Ideally by using these technologies, art should see through them and unveil this imperative role in our society. When it is aesthetically pleasing, the truth doesn’t hurt so much.
- Banz&Bowinkel
Banz&Bowinkel’s artworks were exhibited in galleries, museums and festivals around the world (HeK Basel, KM-Halle für Kunst und Medien, Graz, Zeppelin Museum Friedrichshafen), and they received residencies at Tong Xian Art Center, Beijing, and Artist Residency Herzliya, Israel among others. In 2017, they received the Digital Sculpture Award from the Institute of digital art, HfK+G Ulm. Since 2017, the artist duo lives in Berlin as free-lancing artists.
There is a deep ambivalence in the work of Banz&Bowinkel. The commonalities/differences of real and virtual spaces lie at the heart of their artworks, and the opportunities/challenges of human societies in the digital age are questioned.

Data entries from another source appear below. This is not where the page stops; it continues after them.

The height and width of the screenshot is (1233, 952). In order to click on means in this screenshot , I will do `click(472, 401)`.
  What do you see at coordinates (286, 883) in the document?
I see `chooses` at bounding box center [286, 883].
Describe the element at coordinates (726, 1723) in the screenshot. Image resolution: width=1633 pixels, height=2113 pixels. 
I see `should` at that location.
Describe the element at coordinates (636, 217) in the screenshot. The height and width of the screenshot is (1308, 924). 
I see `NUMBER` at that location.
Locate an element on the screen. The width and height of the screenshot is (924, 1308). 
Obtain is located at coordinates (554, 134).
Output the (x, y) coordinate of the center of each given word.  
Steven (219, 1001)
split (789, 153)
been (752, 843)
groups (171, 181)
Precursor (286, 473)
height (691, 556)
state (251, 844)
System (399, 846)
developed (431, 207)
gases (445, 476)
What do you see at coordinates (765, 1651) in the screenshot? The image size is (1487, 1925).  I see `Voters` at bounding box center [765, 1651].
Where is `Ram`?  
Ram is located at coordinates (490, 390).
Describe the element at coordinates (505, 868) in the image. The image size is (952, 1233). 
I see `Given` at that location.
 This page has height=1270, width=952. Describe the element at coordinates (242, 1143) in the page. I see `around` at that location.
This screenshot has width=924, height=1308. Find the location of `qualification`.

The German artist duo investigates the unknown parameters of digital technologies that define our lives through communication, consumerism, and simulated realities. They analyse the performativity in digital imagery, and the human traces in the mathematical logic of the digital realm. In their work, the virtual world is not understood as a simulated reality, but as a computational counterpart to our perception thereof. The computer re-structures seemingly hidden the order of physical reality. Their artworks represent semi-virtual environments in which almost everything is pre-calculated and executed by computers. Physical reality and virtual space merge unconsciously: How does this change our understanding of embodiment, nature and our social surroundings?
In their VR work “Palo Alto” (2017), the very own virtual landscape and avatars represent their computational origin. The fear of the unknown meets the fascination of a 3D-environment waiting to be explored.